The Art and Science of Data Visualization
CS12 - Transforming raw data into compelling visual stories.
In today’s digital world, it’s easy to imagine the average individual feeling adrift in a sea of numbers and information, unable to make any sense.
This is where data visualization (or DataViz for friends) kicks in and serves as a lifeline in this scenario.
As Alberto Cairo defines in his book The Functional Art:
Data visualization is a collection of methods that use visual representations to explore, make sense of, and communicate quantitative data.
Think of Data Visualization as our compass, guiding us through this numeric ocean, translating vast datasets into meaningful and understandable insights.
3 DataViz Cheatsheets in the end ‼️
So, what constitutes an effective visualization?
What differentiates a visualization that illuminates from one that only adds to the confusion?
In our journey today, we delve into the core principles of Data Visualization.
This article aims to unravel the mysteries of this crucial skill, uncovering how it illuminates the path through the data-driven landscape we navigate daily.
So let’s try to understand together the theory behind Data Visualization 👇🏻
🎉 Just crossed 8,000 subscribers & hit #76 in Rising Tech on Substack — thank you so much!
To celebrate, I’m offering 20% off for life on the paid plan, but only for the next 12 hours.
👉🏻 Grab it here to unlock full access to guides and cheatsheets, support my work so I can keep creating valuable content for you and get all my gratitude 💚
The Basics Behind Data Visualization
In the Data Science field, one of the most vital yet challenging skills is the art of storytelling through data. And this is precisely the field of Data Visualization. A glance at the dictionary definition gives us a clear starting point:
“The act of representing information as a picture, diagram or chart, or a picture that represents information in this way”
At its core, Data Visualization is about shaping a narrative from a dataset.
It transforms data into a form that is not only digestible and visually appealing but also delivers a powerful impact.
While it may not have the same reputation (or appeal) as other fields like Machine Learning, Data Visualization is a fundamental aspect of a data scientist’s toolkit.
In our modern, data-centric world, think of Data Visualization as a pair of glasses that brings clarity to a blurry scene.
So… a natural question that arises is, why do we need Data Visualization?
A Brief Overview of the Data Visualization Field
During the XX century, data was predominantly displayed in stark tables, with little consideration for ease of interpretation.
Not long ago, the types of charts and graphs we instantly recognize today would have been foreign to people.
Modern concepts like Pie Charts, Bar Charts, and trend lines are quite modern developments.
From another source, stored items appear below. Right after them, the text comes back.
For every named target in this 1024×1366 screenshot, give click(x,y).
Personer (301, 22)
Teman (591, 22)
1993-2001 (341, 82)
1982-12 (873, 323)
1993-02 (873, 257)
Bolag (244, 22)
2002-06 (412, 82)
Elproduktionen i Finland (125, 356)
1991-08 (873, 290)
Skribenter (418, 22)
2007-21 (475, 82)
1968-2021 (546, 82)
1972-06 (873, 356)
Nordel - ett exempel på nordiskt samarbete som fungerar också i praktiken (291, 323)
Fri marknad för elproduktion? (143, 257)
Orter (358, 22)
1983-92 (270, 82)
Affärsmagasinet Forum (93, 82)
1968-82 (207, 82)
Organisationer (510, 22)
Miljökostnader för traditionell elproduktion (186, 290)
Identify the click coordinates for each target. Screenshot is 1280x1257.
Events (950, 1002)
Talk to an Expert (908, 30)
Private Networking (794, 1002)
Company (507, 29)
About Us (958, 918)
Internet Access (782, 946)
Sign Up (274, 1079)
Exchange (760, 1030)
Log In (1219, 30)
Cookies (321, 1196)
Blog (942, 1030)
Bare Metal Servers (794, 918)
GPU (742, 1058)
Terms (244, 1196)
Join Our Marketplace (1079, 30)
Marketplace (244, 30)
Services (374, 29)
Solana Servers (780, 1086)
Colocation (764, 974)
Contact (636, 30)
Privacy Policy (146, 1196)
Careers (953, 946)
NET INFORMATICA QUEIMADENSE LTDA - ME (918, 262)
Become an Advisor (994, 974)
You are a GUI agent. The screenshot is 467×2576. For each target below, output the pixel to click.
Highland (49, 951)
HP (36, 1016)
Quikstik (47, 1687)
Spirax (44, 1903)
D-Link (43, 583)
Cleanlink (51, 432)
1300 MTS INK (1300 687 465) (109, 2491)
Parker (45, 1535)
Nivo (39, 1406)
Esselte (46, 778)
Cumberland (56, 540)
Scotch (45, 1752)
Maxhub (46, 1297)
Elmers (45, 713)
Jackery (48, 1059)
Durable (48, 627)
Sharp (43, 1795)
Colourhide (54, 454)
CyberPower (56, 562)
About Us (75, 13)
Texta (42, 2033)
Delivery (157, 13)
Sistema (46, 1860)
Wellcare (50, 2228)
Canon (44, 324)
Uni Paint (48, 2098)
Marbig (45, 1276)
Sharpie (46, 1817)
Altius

William Playfair is heralded as one of the pioneers of modern Data Visualization, credited with creating many of the graphical formats we use today.
And the big question is… why did he do so?
When trying to identify Scotland’s most significant economic ties, Playfair realised that crafting a visualization with bars representing the number of importations and exportations for each partner smoothed the process.
And this is how the Bar Chart was born.
Bar Chart — 1781
Bar Chart Playfair’s bar chart depicted Scotland’s trade balance with various European territories and the New World.
A glance at this chart revealed Scotland’s major trading partners and their respective trade volumes and balances.
Line Chart — 1786
For England, with more data at his disposal, Playfair was able to produce time-series graphs.
At a glance, it highlights that until 1755, England had an unfavorable trade balance, which shifted to a favorable one from that year onwards.
Pie Chart — 1801
Fifteen years later, in 1801, Playfair designed the first known pie chart. This chart illustrates the proportions of England’s total trade volume with various regions of the world.
So basically, Data Visualization was born as a way to smooth the process of interpreting data.
It serves as a vital bridge, particularly for those who aren’t fluent in the complex languages of numbers and algorithms, allowing them to navigate and comprehend intricate data stories with ease.
Data Visualization Basics
One of the foundational concepts of the field of Data Visualization is that every chart or graphical representation we encounter is fundamentally constructed from two primary elements:
Data
Visual elements
It is quite difficult to attribute this specific statement to a single individual, as this is a basic idea held and expressed by many experts in the field.
However, one notable figure in Data Visualization who has emphasized the importance of combining data and visual elements effectively is Edward Tufte.
He has extensively written regarding the principles of good graphical representation, highlighting the interplay between data and visuals in creating meaningful and clear presentations of information.
1. The key element — Data
When contemplating Data Visualization, it’s common to first think of numerical data. However, this represents just a fraction of the wide variety of data types at our disposal. For effective visualization, it’s crucial to recognize and utilize the full spectrum of data types available.
This spectrum includes both continuous and discrete numerical values. According to Clause O. Wilke, beyond these, data can also manifest as discrete categories, temporal elements (like dates and times), and even textual information.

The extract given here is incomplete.